UNITED STATES DISTRICT COURT SOUTHERN DISTRICT OF INDIANA INDIANAPOLIS DIVISION
MARTIN CHIKEREMA, ) ) Petitioner, ) ) v. ) No. 1:18-cv-01012-TWP-MPB ) UNITED STATES OF AMERICA, ) ) Respondent. )
Order Discussing Motion for Relief Pursuant to 28 U.S.C. ' 2255 and Denying Certificate of Appealability
For the reasons explained in this Entry, the motion of Martin Chikerema for relief pursuant to 28 U.S.C. ' 2255 must be denied and the action dismissed with prejudice. In addition, the Court finds that a certificate of appealability should not issue. I. The § 2255 Motion A motion pursuant to 28 U.S.C. § 2255 is the presumptive means by which a federal prisoner can challenge his conviction or sentence. See Davis v. United States, 417 U.S. 333, 343 (1974). A court may grant relief from a federal conviction or sentence pursuant to § 2255 “upon the ground that the sentence was imposed in violation of the Constitution or laws of the United States, or that the court was without jurisdiction to impose such sentence, or that the sentence was in excess of the maximum authorized by law, or is otherwise subject to collateral attack.” 28 U.S.C. § 2255(a). “Relief under this statute is available only in extraordinary situations, such as an error of constitutional or jurisdictional magnitude or where a fundamental defect has occurred which results in a complete miscarriage of justice.” Blake v. United States, 723 F.3d 870, 878-79 (7th Cir. 2013) (citing Prewitt v. United States, 83 F.3d 812, 816 (7th Cir. 1996); Barnickel v. United States, 113 F.3d 704, 705 (7th Cir. 1997)). II. Factual Background On December 22, 2016, Mr. Chikerema was charged in an Information with one count of making and subscribing a false or fraudulent tax return, in violation of 26 U.S.C. § 7206(1). United States v. Chikerema, 1:16-cr-277-TWP-DML-1 (“Crim. Dkt.”) Dkt. 1.

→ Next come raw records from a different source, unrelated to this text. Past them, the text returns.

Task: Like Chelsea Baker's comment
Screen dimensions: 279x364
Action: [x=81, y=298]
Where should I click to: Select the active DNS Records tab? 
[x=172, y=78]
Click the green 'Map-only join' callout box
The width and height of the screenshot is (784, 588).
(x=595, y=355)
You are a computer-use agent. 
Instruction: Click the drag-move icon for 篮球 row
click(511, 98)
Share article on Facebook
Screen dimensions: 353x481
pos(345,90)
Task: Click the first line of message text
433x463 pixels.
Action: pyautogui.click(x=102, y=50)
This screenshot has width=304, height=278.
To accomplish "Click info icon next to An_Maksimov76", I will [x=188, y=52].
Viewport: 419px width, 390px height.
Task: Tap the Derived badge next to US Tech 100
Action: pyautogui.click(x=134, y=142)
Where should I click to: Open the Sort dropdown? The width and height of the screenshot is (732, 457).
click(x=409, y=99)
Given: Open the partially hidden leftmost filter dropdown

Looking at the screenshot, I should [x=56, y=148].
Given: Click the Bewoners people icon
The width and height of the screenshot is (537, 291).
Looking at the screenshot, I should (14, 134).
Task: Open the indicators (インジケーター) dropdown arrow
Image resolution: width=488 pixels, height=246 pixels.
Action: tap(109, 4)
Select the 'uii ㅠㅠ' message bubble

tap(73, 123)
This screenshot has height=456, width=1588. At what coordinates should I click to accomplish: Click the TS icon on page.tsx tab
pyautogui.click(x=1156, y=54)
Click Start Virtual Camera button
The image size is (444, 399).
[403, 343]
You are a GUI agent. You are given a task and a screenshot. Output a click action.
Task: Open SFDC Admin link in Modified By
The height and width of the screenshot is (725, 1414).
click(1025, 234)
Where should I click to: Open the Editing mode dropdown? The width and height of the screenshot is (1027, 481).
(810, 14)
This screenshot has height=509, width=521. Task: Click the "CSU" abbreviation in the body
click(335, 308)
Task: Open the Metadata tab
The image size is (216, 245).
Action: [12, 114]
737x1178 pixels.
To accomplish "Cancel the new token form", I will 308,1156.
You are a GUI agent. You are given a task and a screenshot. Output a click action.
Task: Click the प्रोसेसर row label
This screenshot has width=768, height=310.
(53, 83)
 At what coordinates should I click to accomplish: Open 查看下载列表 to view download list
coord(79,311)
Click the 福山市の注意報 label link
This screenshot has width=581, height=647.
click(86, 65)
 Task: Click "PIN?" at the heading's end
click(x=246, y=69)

That same day, a petition to enter a plea of guilty and plea agreement was filed pursuant to Federal Rule of Criminal Procedure 11(c)(1)(B). Crim. Dkt. 6. In the plea agreement, Chikerema agreed to plead guilty to making and subscribing a false or fraudulent tax return. Id. at 1. The plea agreement contained the following factual basis: Mr. Chikerema worked under his brother at a tax preparation business located in Indianapolis and operated under various names, including Express Tax, Community Income Tax, and M&V Enterprises. Crim. Dkt. 6, ¶ 17. Mr. Chikerema used the preparer firm names of Community Income Tax and Express Tax Services, along with the preparer names of Community Income Tax, Victor Chikerema, and Irene Chikerema, to submit the tax returns to the Internal Revenue Service. Id.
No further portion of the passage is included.